OBJECTIVES: The goal of this study was to describe and explore predictors of dabigatran etexilate persistence in patients with newly diagnosed AF over 2 years of follow-up.
METHODS: Consecutive patients newly diagnosed with AF and ≥1 stroke risk factor were followed up for 2 years. Dabigatran nonpersistence was defined as discontinuation of dabigatran for >30 days. A multivariable Cox regression model included region as well as patient clinical and sociodemographic characteristics to explore predictors of nonpersistence.
RESULTS: Eligible patients (N = 2,932) took ≥1 dabigatran dose; their mean age was 70.3 ± 10.2 years, and 55.3% were male. The 2-year probability of dabigatran persistence was 69.2%. Approximately 7% switched to a factor Xa inhibitor and 6% to a VKA. Approximately one-third of dabigatran discontinuations were primarily due to serious or nonserious adverse events.
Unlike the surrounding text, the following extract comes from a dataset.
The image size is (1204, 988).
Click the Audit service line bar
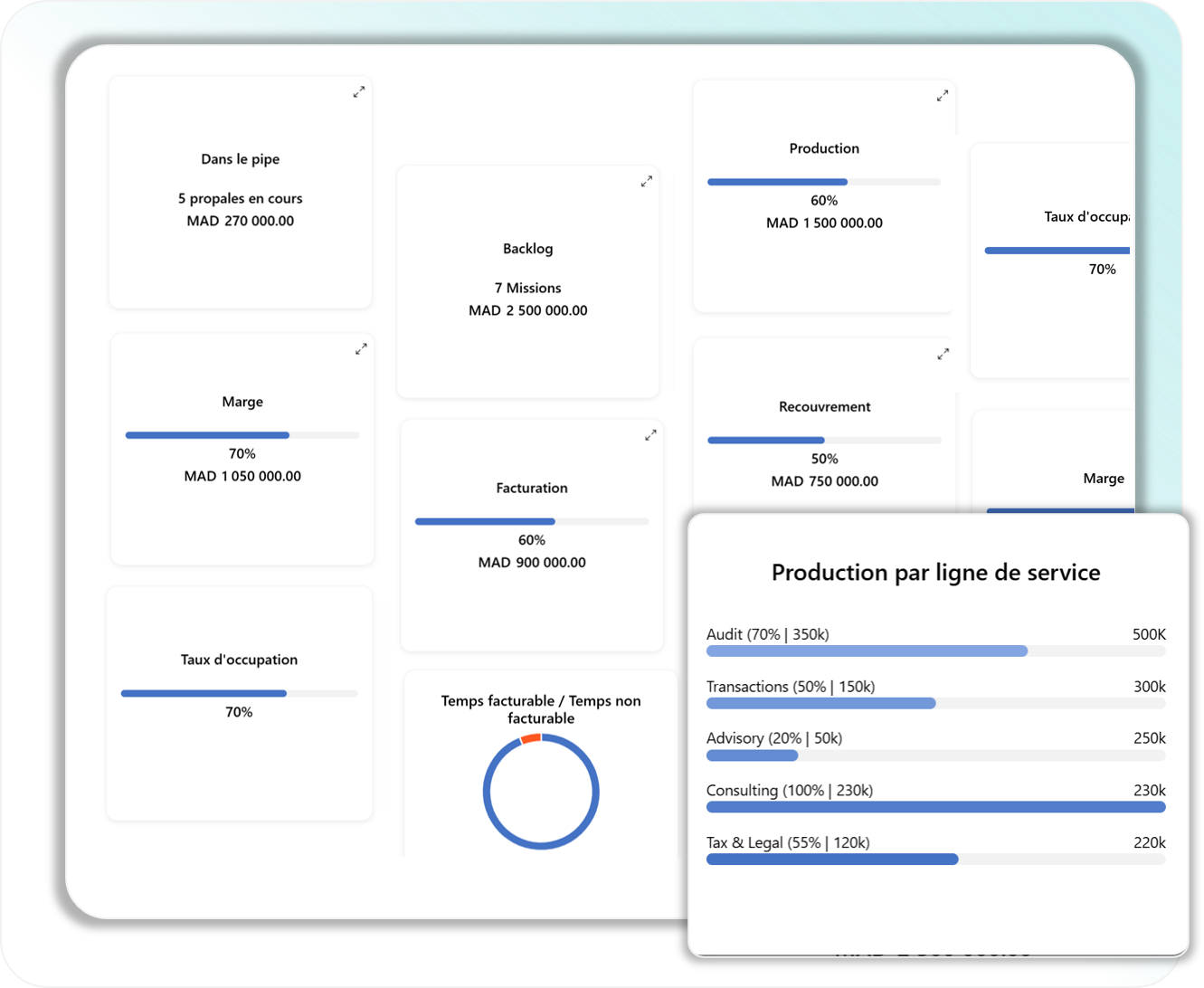935,651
Patients from North America had the highest discontinuation risk, and Latin America had the lowest. Minimally symptomatic or asymptomatic AF and permanent AF were associated with a lower risk for dabigatran nonpersistence. Previous proton pump inhibitor use was associated with a higher risk for dabigatran nonpersistence.
CONCLUSIONS: Probability of treatment persistence with dabigatran after 2 years was approximately 70%. Nearly one-half of the patients who stopped dabigatran switched to another oral anticoagulant agent. Patients from North America, and those with paroxysmal, persistent, or symptomatic AF, may be at a higher risk for discontinuing dabigatran.